Your assignment: An exact, picture-free copy of the listing is required.

Input for this task:

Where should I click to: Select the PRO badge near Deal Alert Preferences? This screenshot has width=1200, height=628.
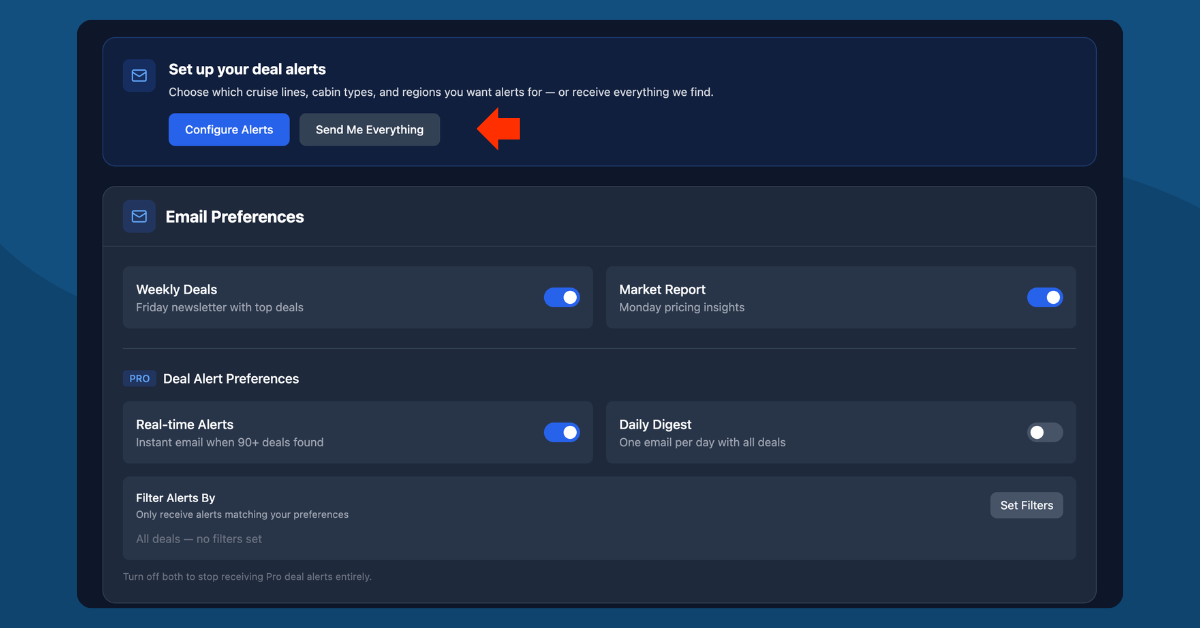click(139, 378)
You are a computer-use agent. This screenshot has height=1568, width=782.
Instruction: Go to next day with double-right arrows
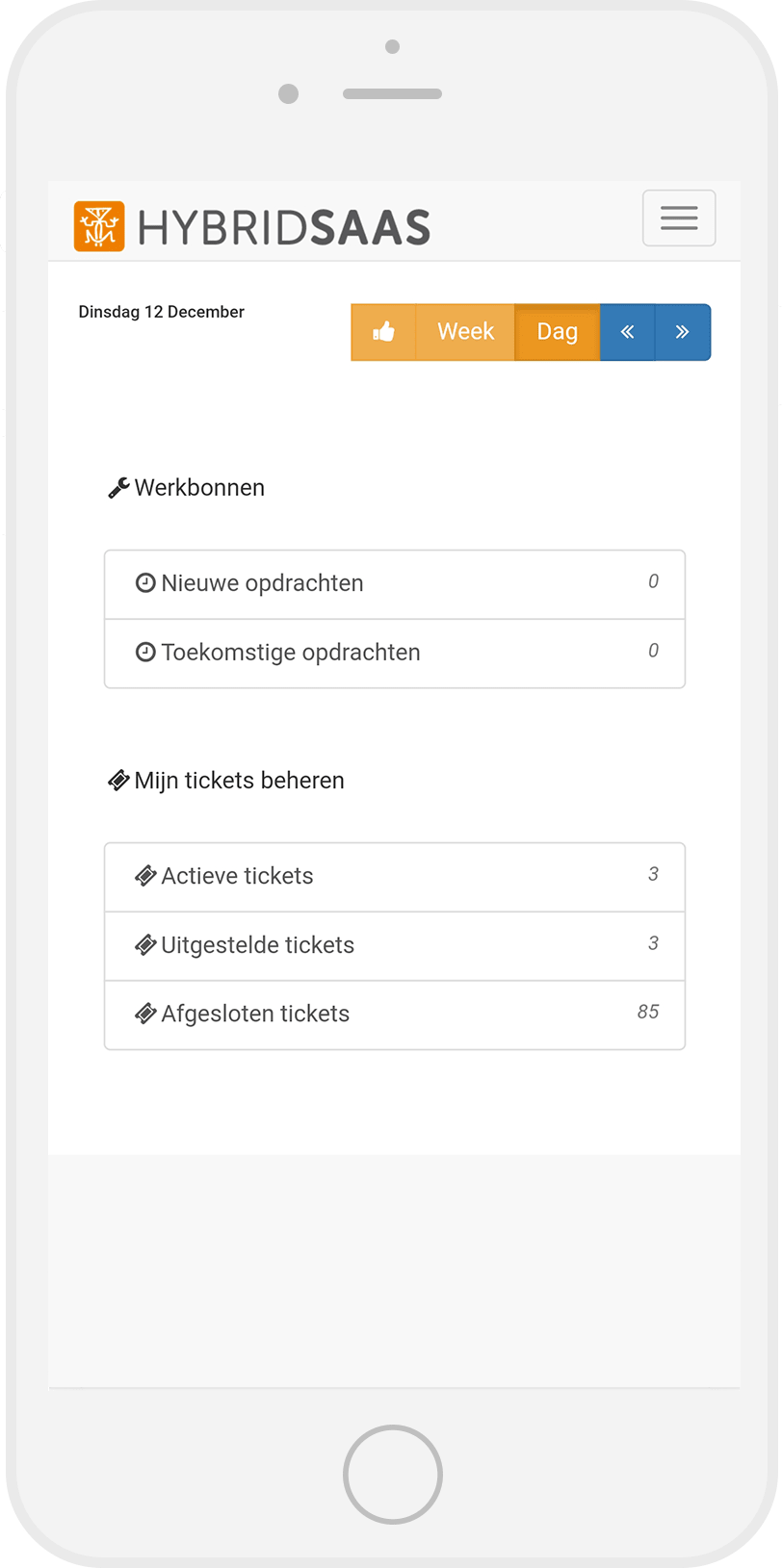coord(682,332)
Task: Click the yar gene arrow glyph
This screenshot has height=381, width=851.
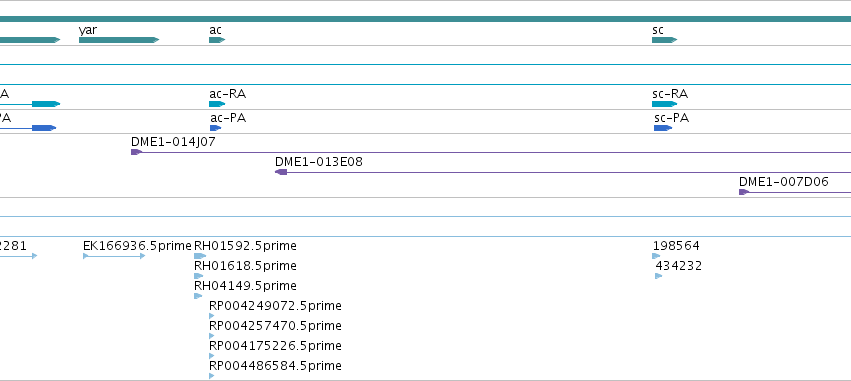Action: (119, 40)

Completed task:
Where should I click to: Select the PRO badge near Deal Alert Preferences? This screenshot has width=1200, height=628.
click(139, 378)
You are a computer-use agent. This screenshot has height=1568, width=782.
Instruction: Go to next day with double-right arrows
coord(682,332)
Task: Click the yar gene arrow glyph
This screenshot has height=381, width=851.
Action: (119, 40)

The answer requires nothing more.